Позже тетя Люся увидела на полке у Птахина сонники и опять заявила: мол, и сны от лукавого. Нет, Мишке гораздо больше нравилась шаманская демократия, чем жесткие церковные правила. Тем более что еще до Сафы и соседки Птахин не раз получал знаки «оттуда». Это происходило во сне, и притом в очень конкретном сне, который повторялся и был связан с постоянными обитателями и деталями обстановки. Таких снов у него было несколько.
Увидеть их специально удавалось редко. В основном это происходило стихийно. Но коли уж Мишка там оказывался, то знал точно, кто где живет, где что лежит и чего можно ждать от персонажей сна.
Больше всего ему нравилась кирпичная хрущевка с бесконечным количеством подъездов. Гулкие, хлопающие деревянные двери и ни одной железной. Здесь «жила» парочка девушек.
Были у них в свое время в школе такие практикантки – недоступные и важные. Наверное, потому он сюда их и «поселил».
Во сне с хрущевкой имелся еще забавный старик – Семеныч. Иногда он высказывался на злобу дня, предугадывая разные события.
Укладываясь спать после вскрытия колбы, Птахин пытался вызвать во сне именно этот сюжет.
Удалось.
Дом стоял, как и прежде, неизвестно где начинаясь и заканчиваясь. Красной линией уходил он за горизонт и подсвечивался закатным солнцем.
Практикантки, стоявшие на балконе, махали руками:
«К нам?»
«К Семенычу».
Никак не получалось у Мишки преодолеть собственную застенчивость по отношению к девчонкам, даже во сне.
Старик сидел, по обыкновению, у открытого окна и курил.
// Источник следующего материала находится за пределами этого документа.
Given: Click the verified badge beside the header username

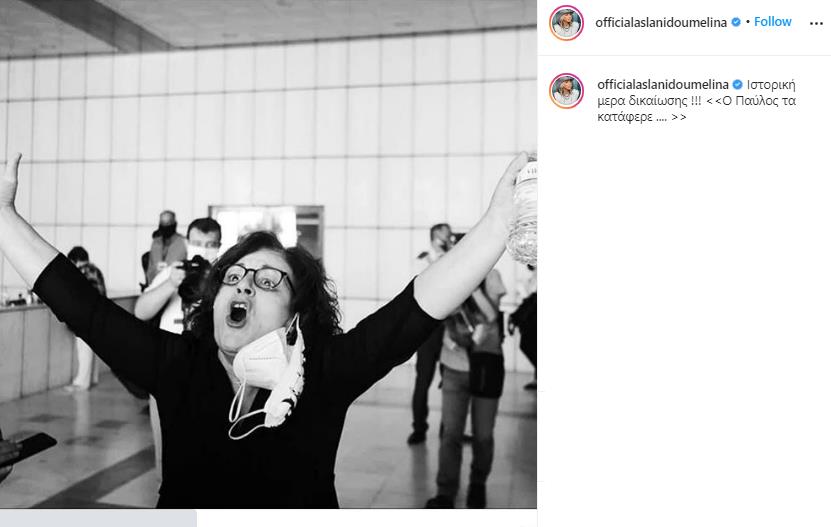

«Войду?» – улыбнулся Птахин.
«Говори так, – ответил Семеныч дежурной фразой. – Я ухожу скоро».
Правила игры – другого ответа не бывает.
Несколько раз Мишка пытался проникнуть к Семенычу в квартиру через дверь, и всегда его дома не оказывалось, только на пороге появлялась противная бабка со злобным доберманом. После «оракул» исчезал и в окне.
Решил не рисковать.
«Семеныч, совет нужен. Есть загадка. Давняя. Чего ждать – неясно».
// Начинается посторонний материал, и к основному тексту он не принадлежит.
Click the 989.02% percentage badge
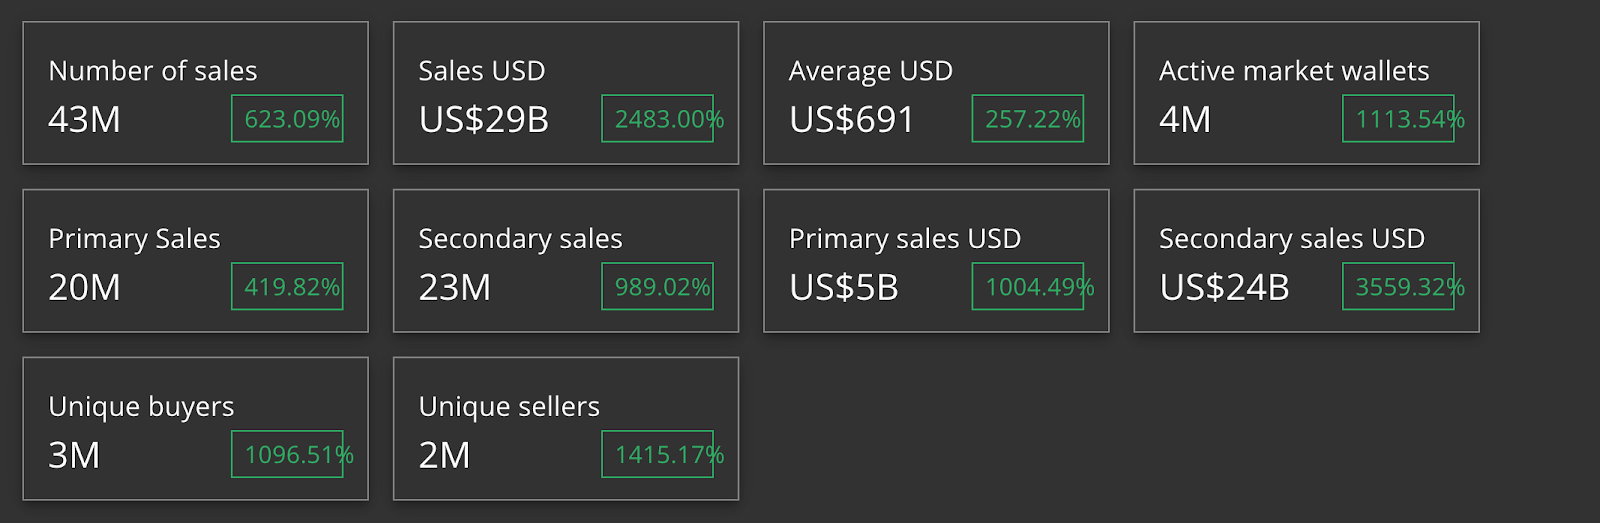 tap(658, 287)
«Ты слишком торопишь события, – выпустил струйку вонючего беломорного дыма старик. – Не спеши: все приходит в свое время, как созреет. Вы слишком заморочены материальным, а это почти не важно. Ведь отсюда уходят голыми, как и приходят».
Карта № 2
Мишкины мозги «скрипнули», пытаясь «переварить» сказанное и хоть как-то привязать к происходящим событиям.
Семеныч разглядывал паренька, зажимая папироску рукой с пожелтевшими ногтями. Морщинки в уголках глаз разбегались лучиками, сопровождая хитрый прищур. Старик молча пускал дым, уткнувшись взглядом за горизонт.
«Забавно, почему именно он? – задумался Мишка. – С практикантками понятно. Всего лишь неосознанная месть за недоступность и собственную нерешительность, но почему „оракул“ – именно этот дымящий „беломориной“ старикашка?»
Послышался скрип соседской двери – шесть тридцать утра. Сонная реальность покачивалась, теряя жесткость. Мишка еще пытался удержать картинку, но неожиданно из-за горизонта полетели фиолетовые монстры. Логика происходящего сломалась, и начался обыкновенный сон со множеством видений.
Будильник.
«Приходим и уходим голыми…» – еще звучал в сознании прокуренный голос Семеныча.
«Надо же, – усмехнулся Мишка, усаживаясь на постели, – голыми! Прямо как Сафа, заговорил. К чему бы такие совпадения?»
Сегодня предстояло найти переводчика.
Дело в том, что письмо оказалось написанным на испанском языке. Датировалось оно, как и колба, тысяча девятьсот одиннадцатым годом. Четырнадцатого сентября. Автор – Антонио Загирес.
Большего парни не поняли. Теперь нужен был кто-то свой в доску со знанием испанского, чтоб и перевел правильно, и не болтал лишнего.